The prospect of joining titanium and aluminum components into structures is desirable for a wide range of aerospace and automobile industry applications. One of the problems related with the joining processes for dissimilar metals such as Ti and Al is the formation of residual stress in the bonded joint, which has significant effect on the joint mechanical properties. In this work, joining of a titanium alloy to an aluminum alloy by ultrasonic assisted brazing using a Zn-Al filler metal was investigated. The microstructures of the titanium/aluminum brazed joints were determined by OM, SEM and TEM. The local tensile deformation characteristics of the brazed joints were also examined using the digital image correlation (DIC) methodology by mapping the local strain distribution during in situ tensile tests. The results showed that the Ti₇Al₅Si₁₂ phase and the TiAl₃ phase were formed at the titanium/brazing seam interface. The brazing seam was primarily composed of a Zn-rich phase and a Zn-24.14%Al (mass fraction) eutectoid structure. At the aluminum/brazing seam interface, no interfacial reaction layer was observed and the primary phase Zn-Al dendrites nucleated at the aluminum base metal and grew into the inside of the bonding region. A diffusion layer was formed in the aluminum base metal. It was found that the tensile deformation of the brazed joints was highly heterogeneous, which led to the deflection of the crack during propagating in the joint.
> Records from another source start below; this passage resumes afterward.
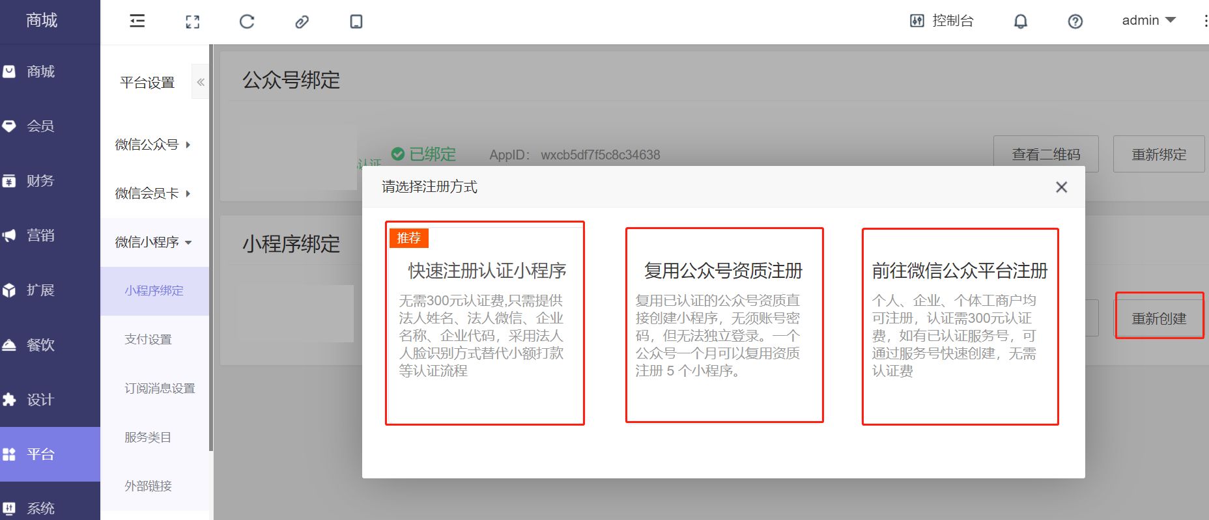Open 订阅消息设置 menu item
Image resolution: width=1209 pixels, height=520 pixels.
click(x=160, y=388)
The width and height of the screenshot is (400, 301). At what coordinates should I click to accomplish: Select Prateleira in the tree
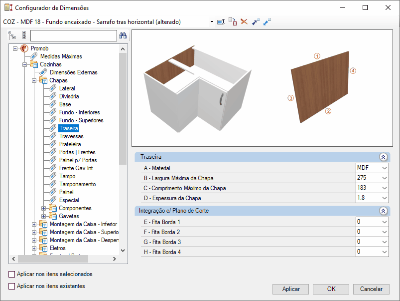pyautogui.click(x=71, y=144)
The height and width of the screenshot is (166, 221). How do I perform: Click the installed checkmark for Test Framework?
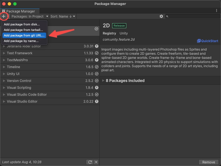click(96, 53)
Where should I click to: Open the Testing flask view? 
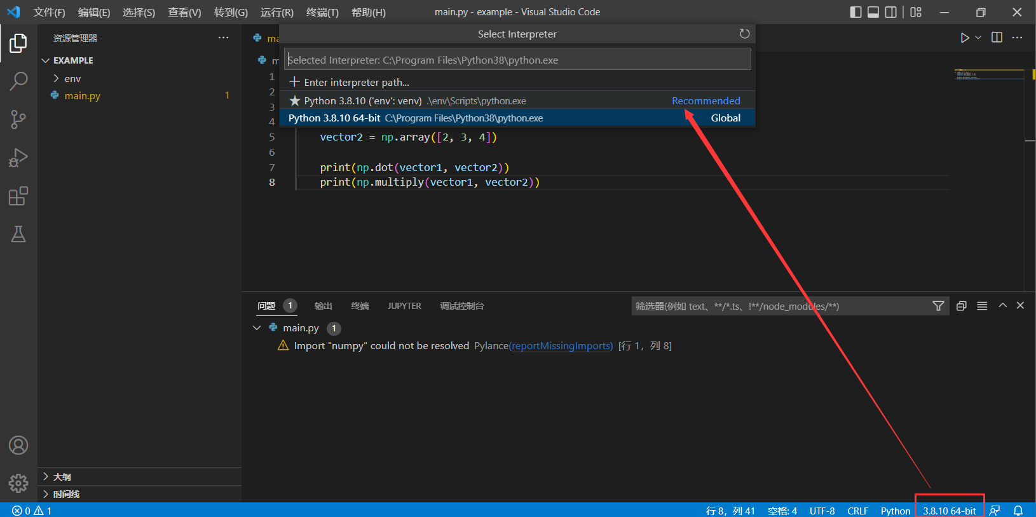pos(18,234)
The fracture initiated at the Zn-rich phases, where contained the highest stress concentration due to their low elastic modulus, and propagated in the Zn-rich phases or through the interface between Zn-rich phase and Zn-Al eutectoid structure.

Key words: Ti/Al dissimilar alloy, in situ tensile, strain field, fracture behavior

Received: 28 March 2016

Fund: Supported by National Natural Science Foundation of China (Nos.51075104 and 50905044)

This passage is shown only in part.